Ge­mein­de schließt Fi­nanz­lü­cke für neu­es Kir­chen­dach

Ummendorfer Rat befürwortet mehrheitlich Zuschuss an die Versöhnungskirche

Ummendorf - Die Sanierung des Dachs der evangelischen Versöhnungskirche in Ummendorf rückt in greifbare Nähe. Die bürgerliche Gemeinde gewährt der Kirche einen Zuschuss über bis zu 20 000 Euro.
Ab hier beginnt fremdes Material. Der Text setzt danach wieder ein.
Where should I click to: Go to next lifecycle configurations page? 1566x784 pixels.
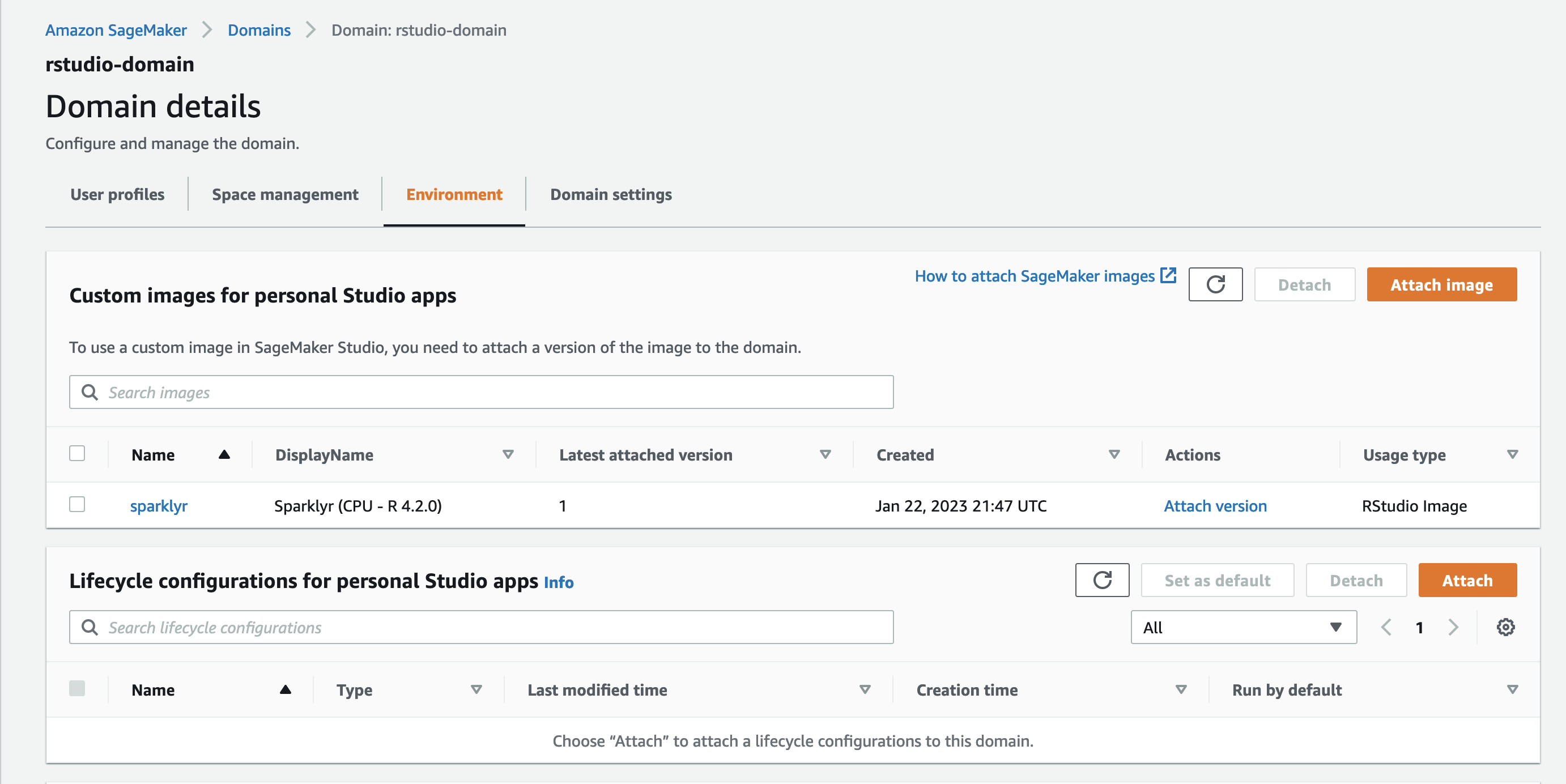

10 000 Euro gibt die Gemeinde gleich frei, weitere 10 000 Euro können nach Abrechnung der Baukosten fließen, sofern sie nicht durch weitere Spenden gedeckt werden. "Damit es zu keiner Überfinanzierung kommt", begründete Bürgermeister Klaus Bernd Reichert diesen Vorschlag. Vor Weihnachten hatte Pfarrerin Andrea Luiking die Finanzierungslücke auf 22 000 Euro bei geschätzten Kosten von 220 000 Euro beziffert. Die Landeskirche und der Kirchenbezirk beteiligen sich, die Kirchengemeinde greift in ihr Sparschwein und hatte bis Weihnachten obendrein circa 47 000 Euro an Spenden gesammelt.

Die bürgerliche Gemeinde verbindet ihre Zusage mit dem Wunsch, dass eine Zweckbestimmungsklausel im Kaufvertrag von 1979 für das Grundstück neben dem evangelischen Kindergarten angepasst wird und die Gemeinde darüber frei verfügen kann. Dies ist einer von mehreren denkbaren Standorten für eine Flüchtlingsunterkunft.
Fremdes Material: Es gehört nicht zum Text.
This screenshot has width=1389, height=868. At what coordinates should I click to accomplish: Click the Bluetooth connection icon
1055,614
Der Beschluss fiel bei zwei Neinstimmen und einer Enthaltung. Ulf Politz und Simon Özkeles wandten sich aus grundsätzlichen Erwägungen gegen die Finanzspritze: Sie pochten auf die Trennung von Staat und Kirche. Es sei nicht Aufgabe der weltlichen Gemeinde und damit auch nicht christlicher Steuerzahler, kirchliche Gebäude sanieren zu helfen, sagten die beiden.
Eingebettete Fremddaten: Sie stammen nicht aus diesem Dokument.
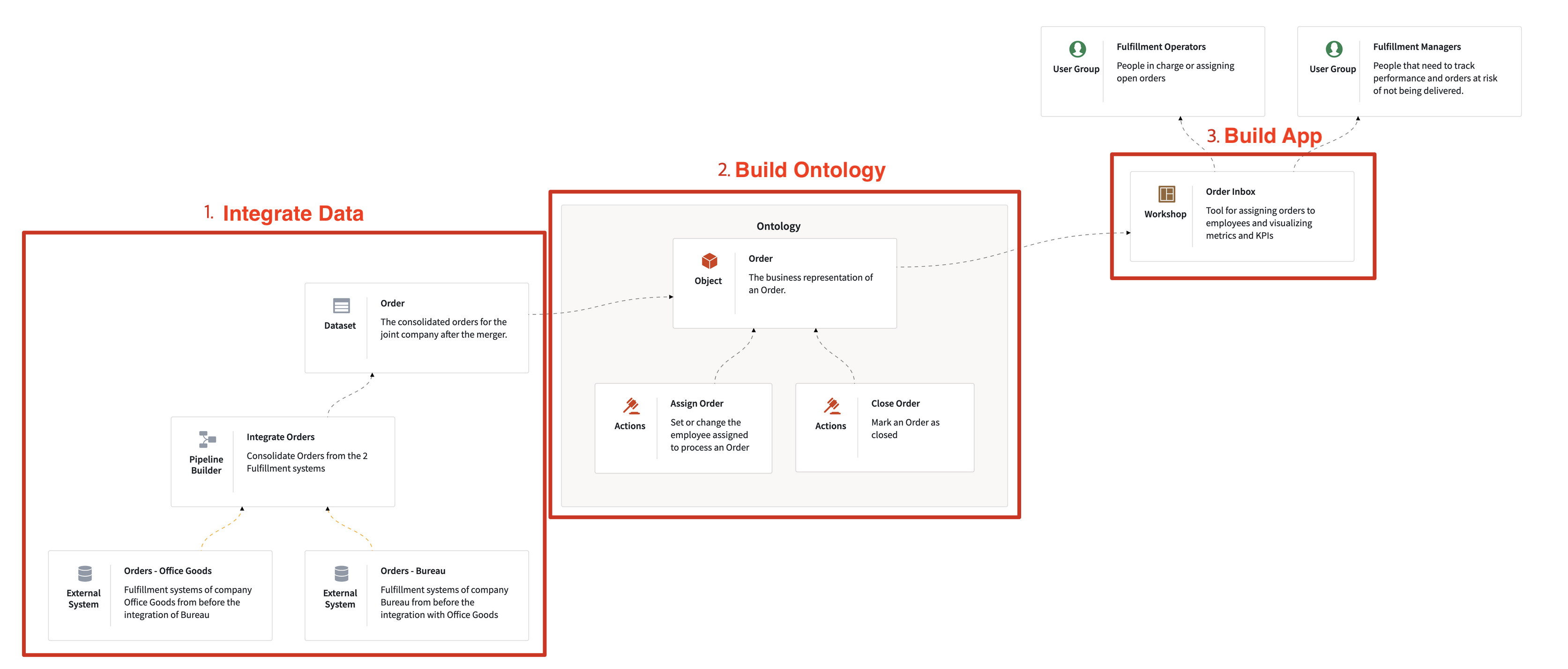The height and width of the screenshot is (669, 1568).
Task: Click the External System icon for Office Goods
Action: click(x=85, y=573)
Demgegenüber verwies Elisabeth Köberle auf das gute Miteinander und sagte, zur Gesamtgemeinde gehöre beides. Ähnlich strich Reichert die vielen Berührungspunkte etwa bei Kindergärten oder in der Flüchtlingsarbeit heraus und sagte an Politz und Özkeles gewandt: "Ich respektiere Ihre Meinung. Aber wenn wir in einer Gemeinde unserer Größe nicht an einem Strang ziehen, dann gute Nacht." Es gehe um ein Geben und Nehmen. Thomas Dörflinger befürwortete die freiwillige Gabe, aber ausdrücklich auch die Kopplung mit der genannten Grundstücksfrage.